Taking this further, the German government wants to criminalise not only the demonisation but the criticism of Israel.

This means that anyone in Germany who criticises the Zionist project of illegally occupying land in Palestinian territories (an act that is a violation of international law); anyone who refers to what is happening in Palestine as a genocide (the International Court of Justice has ruled that there exists prima facie evidence of genocide in Palestine); anyone who calls Israel an apartheid state (apartheid is a system of institutionalised segregation and discrimination, which is happening in Israeli-occupied Palestinian territories); or anyone who openly disagrees with Israel on anything at all, may be punished through various mechanisms including having their German residency and citizenship revoked, being denied access to public funding or even expelled from university.

I have no doubt that Germany can do this, because it’s been doing it even without any resolution being passed by the Bundestag. As a doctoral student in Germany, I have been subjected to investigations by the police and the Office of the Public Prosecutor in Gottingen for my pro-Palestinian views.

→ Using the information
(1) Answer these questions about the text on Germany and criticism of Israel:
(a) Beyond the demonisation of Israel, what else does the German government want to criminalise?
(b) What has the International Court of Justice ruled, according to the text?
(c) Which authorities have investigated the writer, and in which city?
(2) Carry on the text about Germany and criticism of Israel from its last sentence.
The data that follows has nothing to do with the text on Germany and criticism of Israel.

→ Entries provided
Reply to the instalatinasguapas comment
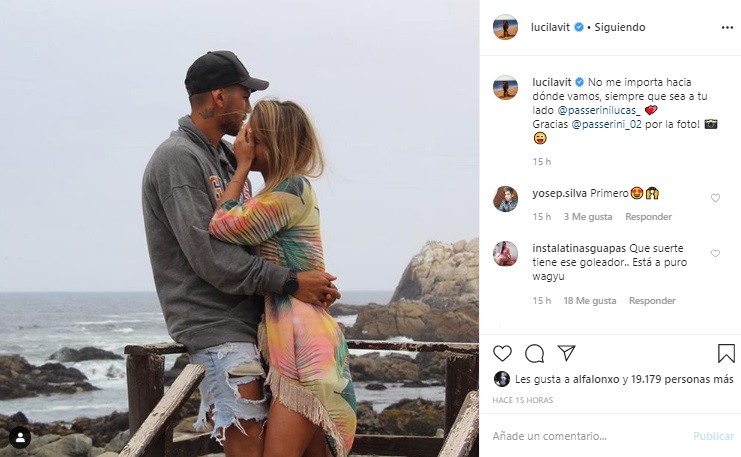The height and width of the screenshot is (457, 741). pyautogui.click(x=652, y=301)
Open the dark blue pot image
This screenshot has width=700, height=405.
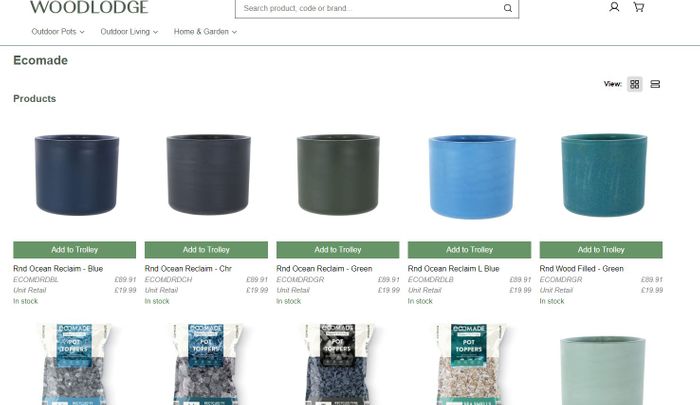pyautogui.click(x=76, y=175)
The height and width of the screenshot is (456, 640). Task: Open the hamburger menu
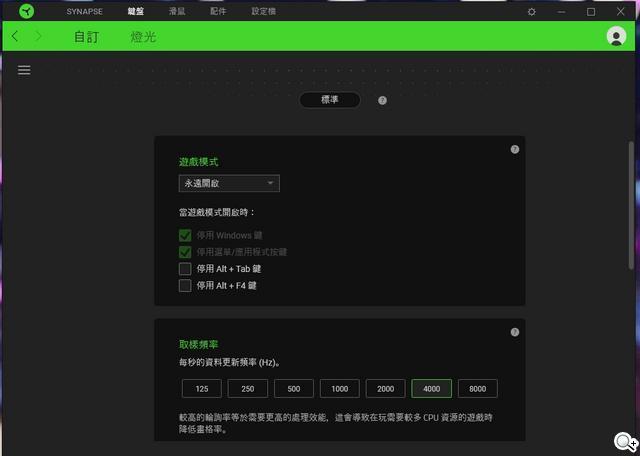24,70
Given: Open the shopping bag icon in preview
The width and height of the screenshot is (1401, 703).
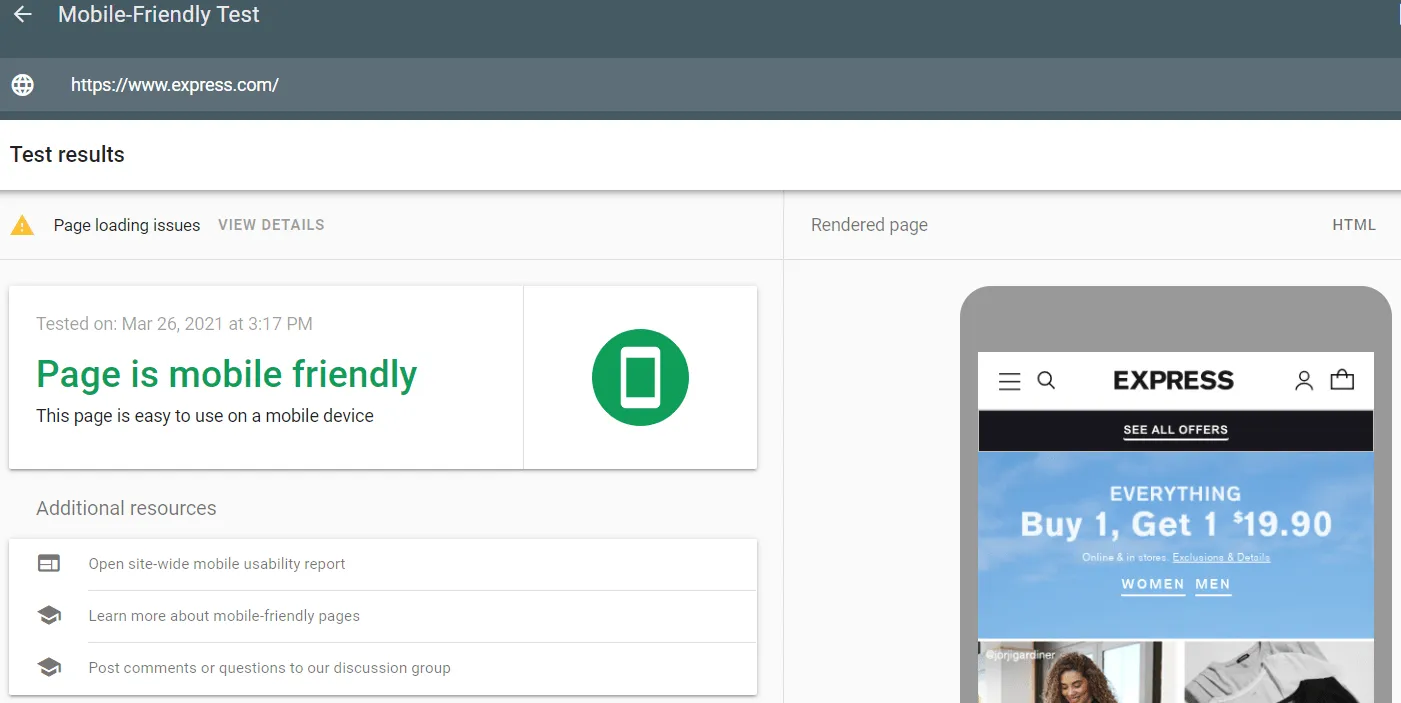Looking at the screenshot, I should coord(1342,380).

→ Answers to this exercise
(1)
(a) The criticism of Israel.
(b) That there exists prima facie evidence of genocide in Palestine.
(c) The police and the Office of the Public Prosecutor, in Gottingen.

(2)
While no evidence was found to charge me, leading to the investigation being closed, the fact that I was accused of “rewarding and supporting a terrorist event” for standing on the side of Palestinian people in the face of a genocide that has claimed the lives of more than 42,000 people - more than half of them being women and children, is all the evidence needed that Germany is hellbent on supporting the Zionist project, even if it means standing on the wrong side of international law.

The ever-increasing number of people who are being denied their legal right to protest Germany’s foreign policy within Germany is also evidence of the country’s retreat from the protection of fundamental human rights, including the right to assembly and freedom of expression.

These rights are being trampled on in the name of “anti-Semitism”, even as many Jewish scholars globally have sounded the alarm on the misuse and weaponisation of the term.

The events in Amsterdam and developments in Germany reflect the dangerous weaponisation of Jewish safety and identity. In Amsterdam, Israeli nationals were allowed to engage in violent and disruptive behaviours, and then shielded from accountability by the “anti-Semitism” card.

Palestine has been bombed to smithereens by the Zionist state, its people massacred, and its infrastructure destroyed. This is said to be about defending the right of Israel to exist.

But Israel does exist. It is a recognised state with a strong economy and immense power. It is Palestine, now a graveyard, whose right to exist is under threat. Yet, Palestinians must be massacred, their homes destroyed and illegally occupied, their fields scorched so that they may starve to death – all of this for Israel to exist.

And Germany says to criticise this is to be anti-Semitic.

What Germany and all those who so casually weaponise anti-Semitism fail to realise is that rather than protect Jewish life, they are putting Jewish communities in danger by exacerbating the false equivalency between Jews and Zionists.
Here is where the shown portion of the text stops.